Como o tempo passa.
Parece que estou a ver ainda
aquela criança sentada no muro á minha porta.
Simpática. Dizia bom
dia e falava com as pessoas.
Afigura-se-me que foi
ontem, mas, pelos vistos, já faz tempo.
Está alta. Mais alta
que eu.
Só ao terceiro dia de a
ver passar e entrar no prédio ao lado é que descobri que era ela. Tal a
metamorfose. Tem os mesmos olhos azuis como em criança. Perdeu um pouco, talvez
do azul vivo, para ganhar um azul pardo.
Loura oxigenada. Esguia,
quase boa.
Das três vezes que
passou por mim, não falou. Nem bom dia.
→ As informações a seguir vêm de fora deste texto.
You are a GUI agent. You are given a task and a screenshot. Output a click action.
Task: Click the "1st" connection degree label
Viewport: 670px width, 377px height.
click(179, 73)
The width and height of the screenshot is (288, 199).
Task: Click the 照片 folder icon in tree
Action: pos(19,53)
Por mim, até pensei que fosse normal,
baixinho, careca. Tenho uns olhos esverdeados que é o que me vai safando. Mas
não, não fala a ninguém.
Deixa o Fiat Punto
azul-bebé de 96 e não vê mais nada.
Lembrei-me da rapariguinha do shopping de Rui
Veloso. Também esta só deve andar com gente bem agora.
Conquistou o hábito,
mesmo com estacionamento á porta, de deixar o chaço a uns bons duzentos metros
de casa. Encaixa as palas e lá vai ela, o resto a pé para casa. Não sei porquê,
talvez para mostrar as calças de ganga compradas no dia anterior na Mó.
Há noite, por volta das
vinte e duas, vinte e duas e trinta, quando vou com a minha lady á rua, é
frequente vê-la dentro de um carro de um sujeito.
Não sei quem é, nem o
que estão a fazer, não pernoito lá a ver, mas alongam-se, e quiçá seja o
namorado. A verdade, é que muitas vezes dou por mim a pensar se não estou a ser
iníquo ao fazer um juízo precipitado da miúda. Não fala a ninguém? Puf, que é
que isso tem? E isso até nem é verdade, por vezes vejo-a a falar com o gajo no
carro. Bem, francamente não a vejo a falar muito, mas isso também não quer
dizer nada. Talvez seja uma mulher mais de acção do que palavras. Talvez até seja
uma rapariga deveras simpática e esteja a fazer umas festinhas, ou por ventura a
dar uns beijinhos no coiso do senhor. Quem sabe? Pode ser. E eu aqui a pensar
mal dela. Que asno.
Mas, pelo sim, pelo
não, se ela falasse comigo, e se o coiso fosse meu, enfiava-lhe a borrachinha.